Ketahuilah jalur “pipa” udara berukuran super mini dikedua paru-paru kita panjangnya 2.400 kilometer. Sambung menyambung melintas kesana kemari, tidak error, tidak keliru dan tidak mampet. Diberikan gratis oleh sang pencipta. Itulah paru-paru kita. Sungguh sepanjang itu pernapasan di paru-paru kita. Maka apakah kita rusak dengan mengisap rokok. Jika hari ini merasa baik – baik saja itu karena belum takdir saja. Tapi perokok aktif jangan lupa ada orang lain yang tumbuh sebagai perokok pasif (menghirup asap rokok orang lain) mungkin keluarga atau rekan kerja. Janganlah menjadi egois. Masih ingat Bapak Sutopo? Pahlawan informasi bencana alam di Indonesia, dia kena kangker paru akibat perokok pasif.

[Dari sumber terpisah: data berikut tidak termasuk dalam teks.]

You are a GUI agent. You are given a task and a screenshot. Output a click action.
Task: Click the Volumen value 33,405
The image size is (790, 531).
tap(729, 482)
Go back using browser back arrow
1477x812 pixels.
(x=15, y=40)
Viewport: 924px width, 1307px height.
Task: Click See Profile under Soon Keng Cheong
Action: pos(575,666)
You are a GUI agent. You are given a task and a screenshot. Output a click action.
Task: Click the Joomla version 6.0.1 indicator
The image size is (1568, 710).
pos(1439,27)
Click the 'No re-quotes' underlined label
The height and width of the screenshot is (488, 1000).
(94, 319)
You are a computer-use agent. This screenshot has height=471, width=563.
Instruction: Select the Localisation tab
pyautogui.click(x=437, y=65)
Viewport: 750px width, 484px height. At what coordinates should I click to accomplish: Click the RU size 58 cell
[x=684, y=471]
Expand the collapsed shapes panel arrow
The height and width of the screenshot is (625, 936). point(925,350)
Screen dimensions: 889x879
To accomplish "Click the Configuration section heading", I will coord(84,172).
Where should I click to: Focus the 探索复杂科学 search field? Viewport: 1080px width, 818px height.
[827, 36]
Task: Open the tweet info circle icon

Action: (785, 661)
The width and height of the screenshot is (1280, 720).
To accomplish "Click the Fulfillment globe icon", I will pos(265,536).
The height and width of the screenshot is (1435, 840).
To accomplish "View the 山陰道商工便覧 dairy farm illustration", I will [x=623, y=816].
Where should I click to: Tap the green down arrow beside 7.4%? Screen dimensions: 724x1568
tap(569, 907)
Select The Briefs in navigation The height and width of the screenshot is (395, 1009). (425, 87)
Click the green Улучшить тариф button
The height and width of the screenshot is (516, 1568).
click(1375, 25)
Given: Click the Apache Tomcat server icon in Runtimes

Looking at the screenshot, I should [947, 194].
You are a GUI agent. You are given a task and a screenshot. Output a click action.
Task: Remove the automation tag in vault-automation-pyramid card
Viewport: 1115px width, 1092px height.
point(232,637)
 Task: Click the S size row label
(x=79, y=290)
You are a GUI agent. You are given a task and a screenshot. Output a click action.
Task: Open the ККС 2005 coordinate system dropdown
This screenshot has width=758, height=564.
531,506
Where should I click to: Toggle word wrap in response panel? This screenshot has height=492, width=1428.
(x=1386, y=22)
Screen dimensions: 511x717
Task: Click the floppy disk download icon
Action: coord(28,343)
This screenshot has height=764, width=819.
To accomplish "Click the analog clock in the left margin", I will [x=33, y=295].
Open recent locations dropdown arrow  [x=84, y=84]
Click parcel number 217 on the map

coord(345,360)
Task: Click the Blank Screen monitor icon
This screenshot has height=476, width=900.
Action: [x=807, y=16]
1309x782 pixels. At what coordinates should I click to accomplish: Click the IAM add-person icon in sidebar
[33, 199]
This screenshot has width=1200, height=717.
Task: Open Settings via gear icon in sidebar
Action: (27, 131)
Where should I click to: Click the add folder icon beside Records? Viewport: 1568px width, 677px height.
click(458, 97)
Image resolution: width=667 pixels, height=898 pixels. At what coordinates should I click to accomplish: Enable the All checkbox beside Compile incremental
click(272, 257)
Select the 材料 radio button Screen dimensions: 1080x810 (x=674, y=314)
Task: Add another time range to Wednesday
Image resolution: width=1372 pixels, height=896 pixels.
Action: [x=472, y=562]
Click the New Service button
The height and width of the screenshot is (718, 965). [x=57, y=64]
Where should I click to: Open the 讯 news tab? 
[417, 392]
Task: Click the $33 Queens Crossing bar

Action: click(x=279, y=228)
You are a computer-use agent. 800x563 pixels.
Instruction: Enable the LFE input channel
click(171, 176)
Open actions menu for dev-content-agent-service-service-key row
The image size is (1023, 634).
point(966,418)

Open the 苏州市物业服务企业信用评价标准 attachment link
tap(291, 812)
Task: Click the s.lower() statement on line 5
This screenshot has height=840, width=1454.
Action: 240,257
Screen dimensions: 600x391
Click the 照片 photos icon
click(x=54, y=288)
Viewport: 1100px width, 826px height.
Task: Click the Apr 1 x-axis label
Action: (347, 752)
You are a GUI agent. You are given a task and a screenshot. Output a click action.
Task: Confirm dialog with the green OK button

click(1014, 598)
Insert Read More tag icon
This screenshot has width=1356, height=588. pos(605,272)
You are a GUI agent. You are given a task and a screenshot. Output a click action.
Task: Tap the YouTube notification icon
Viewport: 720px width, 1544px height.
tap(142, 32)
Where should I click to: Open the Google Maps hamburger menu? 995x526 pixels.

Dilansir dari Rumah Sakit Persahabatan 92 persen penyempitan nafas kronis akibat merokok. Saluran dalam pipa pernafasan mengalami penurunan fungsi akibat banyaknya asap rokok yang telah menjadi karat. Mengakibatkan sesak, nafas berat dan berdahak hingga tubercolosis (TB) akhirnya jadi penyebab kangker paru-paru, pemicu kematian. Wahai para perokok pemula sadarlah dan buka mata darimulah penyumbang ratusan trilyun pada pabrik rokok. Pemiliknya hidup mewah. Punya rumah di Luar Negeri, punya jet pribadi, menginap di hotel bintang lima, bahkan boleh jadi tidak merokok demi menjaga kesehatan agar terus prima. Jadilah cerdas untuk tidak berkontribusi membiarkan diri diperbudak menjadi perokok. Betapa sulit mengurai persoalan rokok di negeri ini. Kedok industri rokok seakan peduli bangsa dan generasi muda tersamarkan. Strategi pemasarannya lihai sekali. Dibungkus dengan dukungan terselenggaranya berbagai even olah raga besar dan pemberikan bea siswa bagi pemuda berprestasi terus diberikan. Sadarlah.

Cukai Rokok

Kata cukai terdengar familiar ditelinga apalagi bagi yang merokok. Tidak banyak yang tau apa artinya.  Cukai adalah pungutan negara kepada benda-benda yang masuk kategori jika mengkonsumsinya perlu dikendalikan karena berbahaya. Peredarannya perlu diawasi. Pemakaiannya menimbulkan dampak negatif kepada masyarakat. Dan atau pemakaiannya perlu dibebani pungutan negara agar adil dan seimbang. Cukai lebih mirip denda, penalti atas sebuah produk. Cukai berbeda dengan pajak. Tujuan utama cukai adalah bukan pendapatan negara, tapi menekan konsumsi barang-barang berbahaya. Dengan adanya cukai diharapkan konsumsi bisa dikendalikan. Ataa dasar ini tidakkah terbersit untuk mengurangi mulai dari diri sendiri? Tidak lagi atau tidak ingin menyentuh rokok( Mks/IGA.K).